4. 10 Cloverfield Lane
Forget the title and disregard the final sequence, nerve-wracking through it might be. The core scenario of Dan Trachtenberg’s seemingly insoluble psychological puzzle box is comparable to a superlative journey into The Twilight Zone. Opening impeccably and unfolding pitilessly, 10 Cloverfield Lane is buttressed by two dynamite performances: Mary Elizabeth Winstead with her harrowed, ever-calculating eyes; and John Goodman’s chilling turn as monster of the most human sort. Reviewed here.
3. Green Room
The formula for Jeremy Saulnier’s punks vs. neo-Nazis battle royale is marvelous in its simplicity. Green Room elicits striking, visceral terror from cold criminal pragmatism, rather than demonic evil, while spattering acrid subtext concerning rock, racism, and the failures of white liberalism. Supported by unexpectedly striking visuals and a pitch-black performance from Patrick Stewart, Green Room is survival horror at its grittiest and most cold-blooded.
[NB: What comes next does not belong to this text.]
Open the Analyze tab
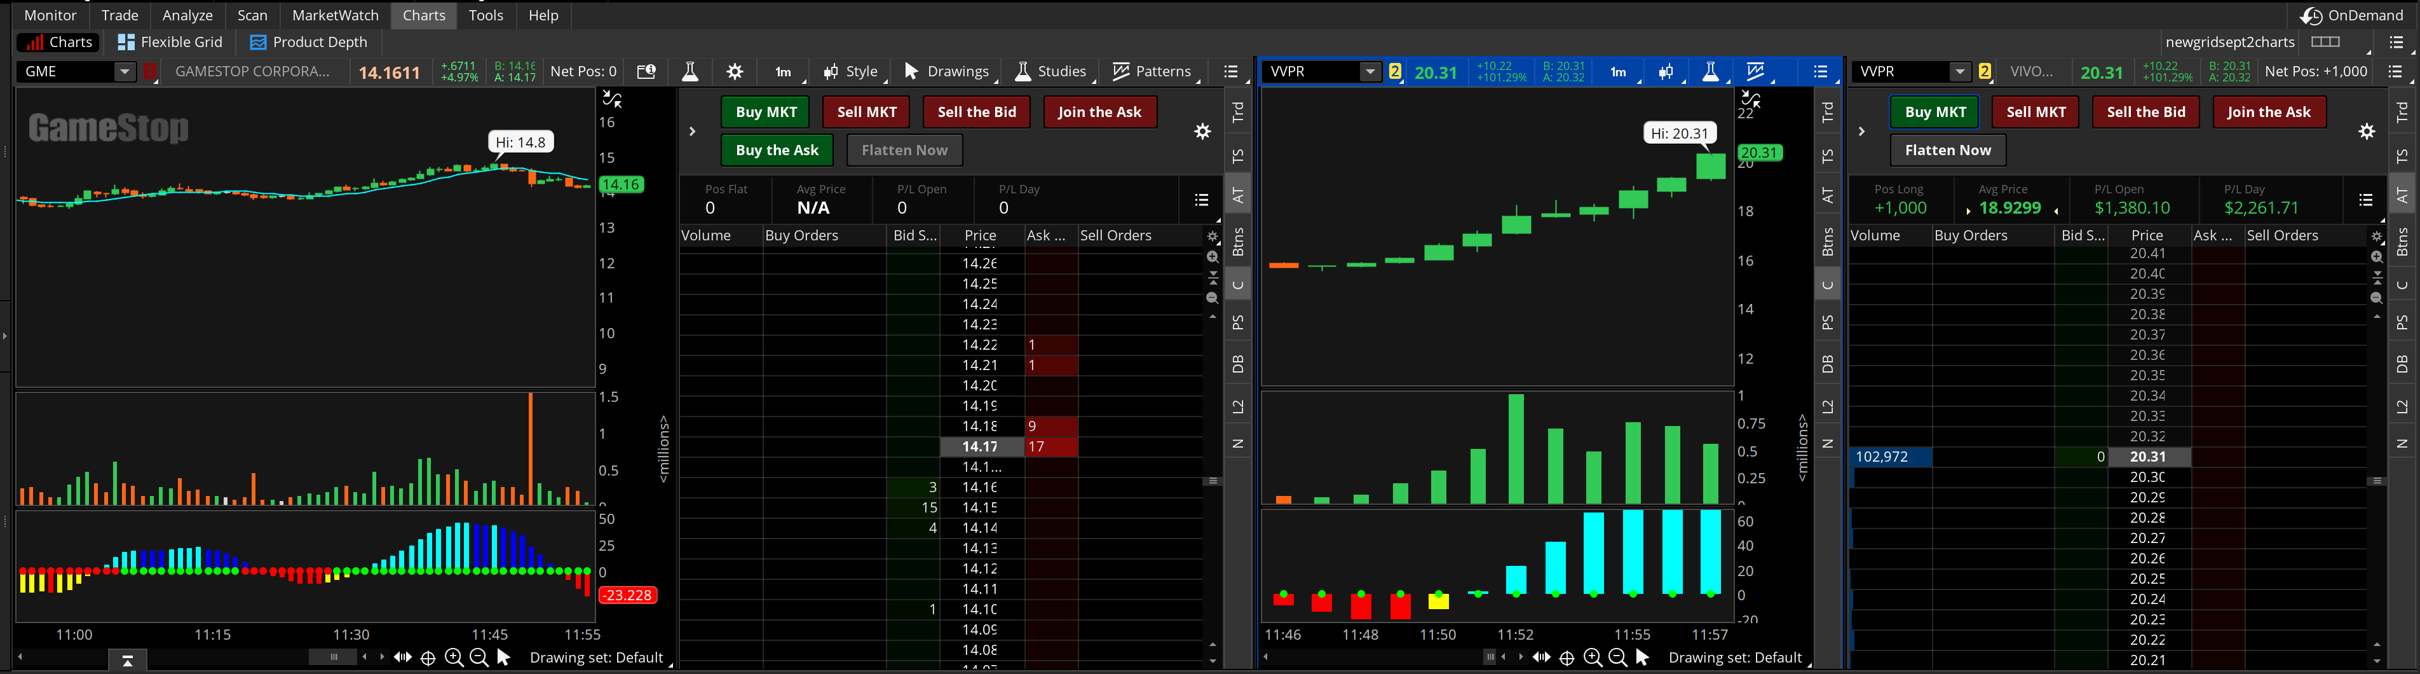The image size is (2420, 674). [187, 15]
Reviewed here.
2. The Neon Demon
Set within the dehumanizing confines of the L.A. modeling world, The Neon Demon lays out a chilly, exquisitely stylish critique of commodified want. Then, in the film’s last act, director Nicolas Winding Refn lurches into the realms of lurid, bloodthirsty horror, upending expectations and dragging the viewer squirming through a jaw-dropping final gesture. Relentlessly gorgeous, thematically rich, and deliciously audacious, The Neon Demon is a triumph of style as substance. Reviewed here.
1. The Witch
The disenchantment that many horror aficionados felt as 2016 unfolded was due in part to the genre peaking early, for it was in February that Robert Eggers’ masterpiece The Witch came scratching at the door. Sweeping away the accumulated sardonic detachment and meta-textual preciousness of American horror cinema, Eggers’ feature demands sincere engagement with centuries-old shadows. There’s something to commend at every turn: the flawless design; the wickedly equivocal narrative; the remorseless pacing; the authentic yet diffident performances; and the bone-deep instinct for the evocation of dizzying fear from ordinary details. In its vicious depiction of a family that throttles itself in the wake of tragedy, The Witch uncovers the fear-steeped rot in the American soul. The film is billed as “a New England Folktale,” but it is in truth something richer and more unsettling: a glimpse of the nation’s ruinous, fundamental angst—as it was, as it is, and as it will likely always be. Reviewed here and discussed further here.